Отлученный | страница 61
Ксавье задержался там на несколько минут, выходя из комнаты для свиданий, и все срисовал.
– В пирамиде, с цепочкой? – спросил Роберто.
– В пирамиде, но без цепочек. Просто так. Протяни руку и они твои.
Кабинет старшего надзирателя находился за пределами собственно тюрьмы, по ту сторону толстой решетки. На прогулке заключенные проходили вдоль этой решетки, образующей одну из сторон прямоугольника двора.
Во время прогулки решетка никогда не открывалась.
Санчасть тоже находилась по другую сторону решетки.
– Я раз видел, как один парень хлопнулся в обморок, но они не открыли, а дождались, пока остальных убрали со двора.
В кабинете старшего надзирателя была лестница в коридор, ведущий в парадный двор-садик. В конце аллеи находились стена и входная дверь. Последняя дверь.
– Если прорваться туда со стволом, считай, что ты уже на воле, – сказал Ла Скумун.
– Надо рвать отсюда когти, – настаивал Ксавье.
По мере того, как проходили месяцы, люди теряли всякую инициативу.
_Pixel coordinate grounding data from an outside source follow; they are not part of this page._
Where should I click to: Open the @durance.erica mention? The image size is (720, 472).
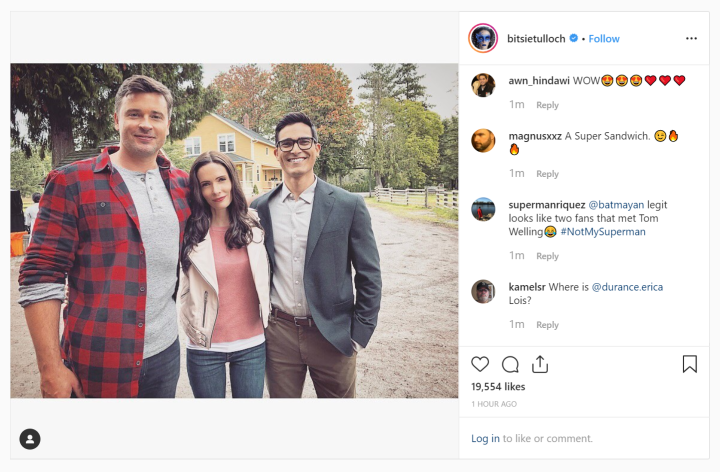(627, 287)
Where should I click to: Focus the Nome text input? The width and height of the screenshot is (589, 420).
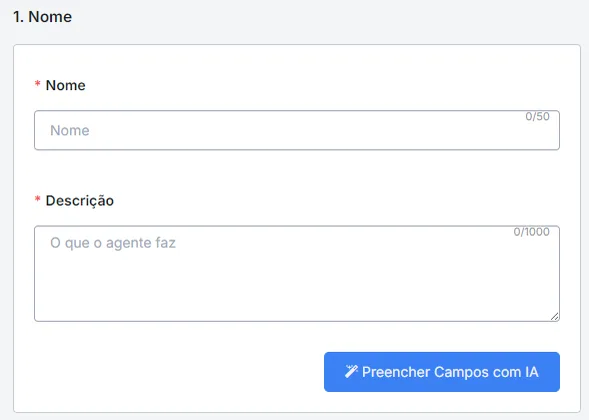[x=297, y=130]

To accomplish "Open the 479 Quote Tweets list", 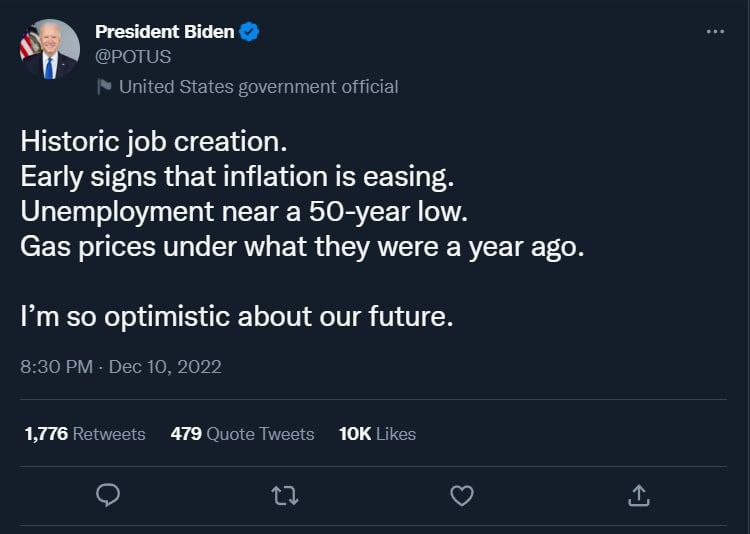I will pyautogui.click(x=242, y=434).
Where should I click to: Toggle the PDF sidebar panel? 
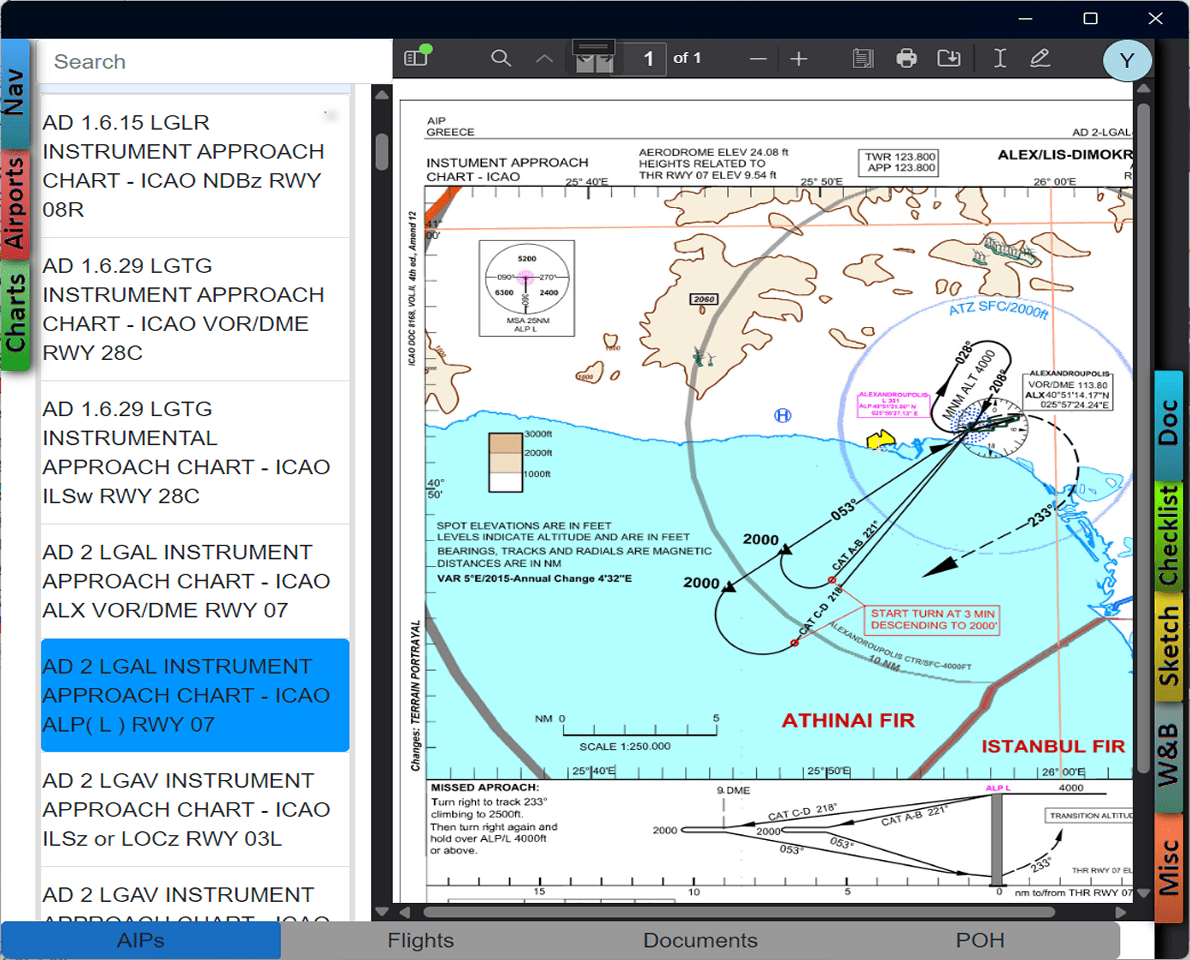tap(416, 58)
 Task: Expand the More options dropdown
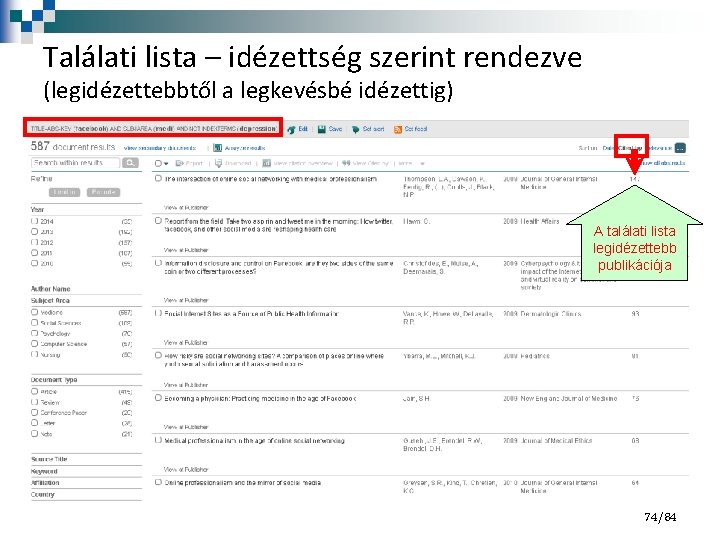[422, 163]
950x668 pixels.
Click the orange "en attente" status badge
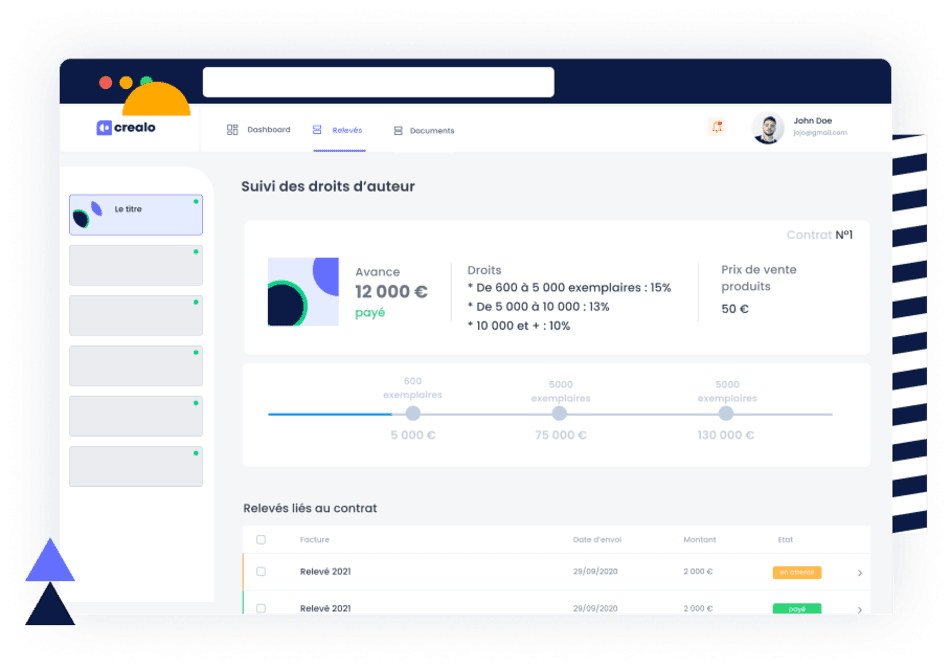point(796,573)
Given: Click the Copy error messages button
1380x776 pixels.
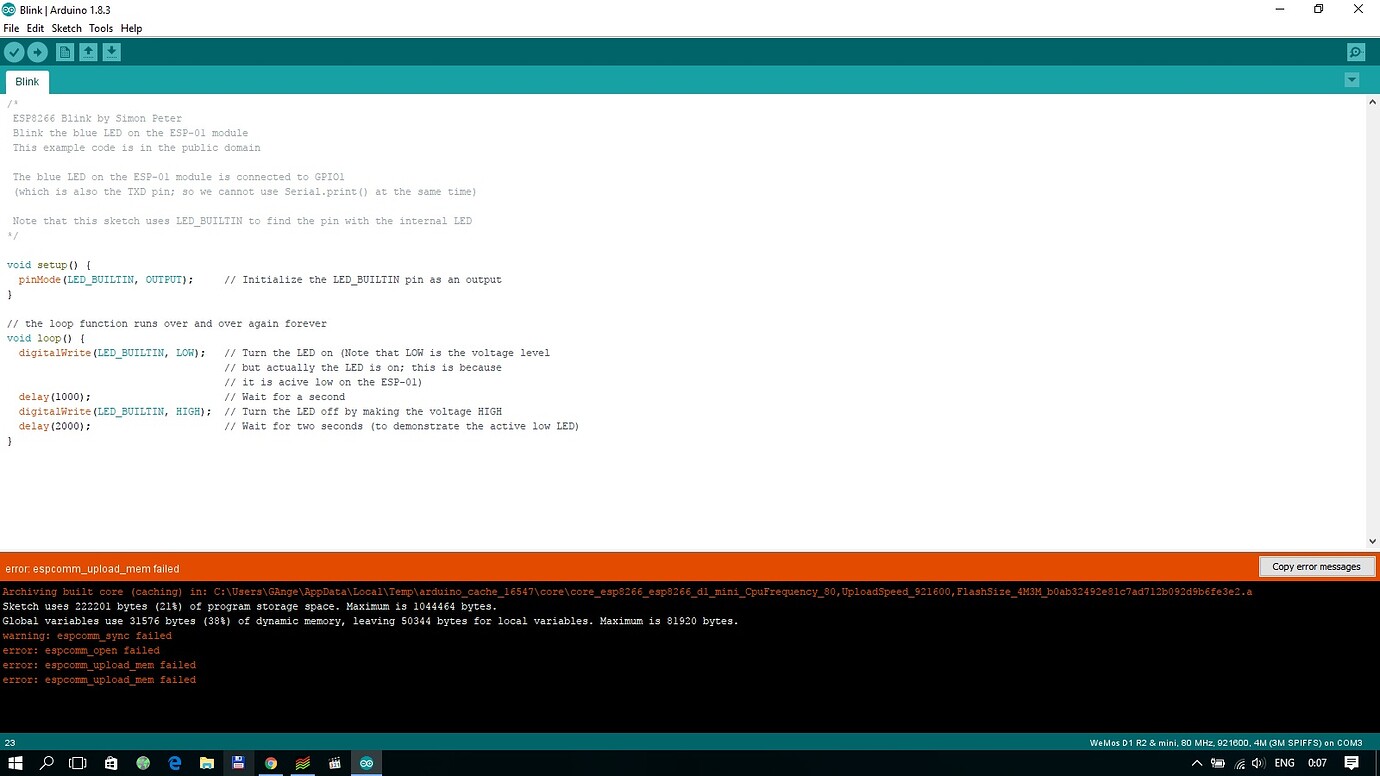Looking at the screenshot, I should pyautogui.click(x=1317, y=566).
Большая часть заключенных была аморфна. Но теперь во время прогулок Ксавье и Роберто не сводили глаз с решетки.
Они шли локоть к локтю под ритм глухих ударов сотен сабо о цемент, предполагая действовать по интуиции, одним порывом.
Если дверь откроется сразу после любого инцидента, они попытают свой шанс. А пока искали способ спровоцировать открытие этой двери, что помогало мириться с режимом.
Всякий раз входя в комнату для свиданий, Женевьев останавливала взгляд на брате, потом как-будто искала кого-то другого. У нее была безумная надежда, что однажды там окажется Робертс Все время говоря и думая о нем, она удивлялась, что Ксавье приходит на свидания один.
– Скажи ему, что я живу совсем одна, – попросила она брата.
– Все лучше, чем общаться с типами вроде нас, – ответил Ксавье.
Он искренне так думал. Ла Скумун не расспрашивал друга о визите Женевьев. Он ждал.
Сначала Ксавье заговорил о политике. Международная обстановка ухудшалась, в мире слышались звуки надвигающейся войны.
– Женевьев говорит, что нам, возможно, удастся завербоваться в армию.
Горе одних часто бывает радостью других. Барабанная дробь, разрешение искупить вину перед обществом кровью на поле боя и – прощайте, неотсиженные годы.
– Это было бы слишком хорошо! – вздохнул Ла Скумун, однако поверил в такую возможность, коль скоро поверили все в централе.
– Еще она сказала, что живет одна.
– Ну и что? На кой хрен мне это знать? – пробурчал он.
– Она меня попросила: «Скажи ему, что я живу совсем одна», вот я и выполнил ее просьбу.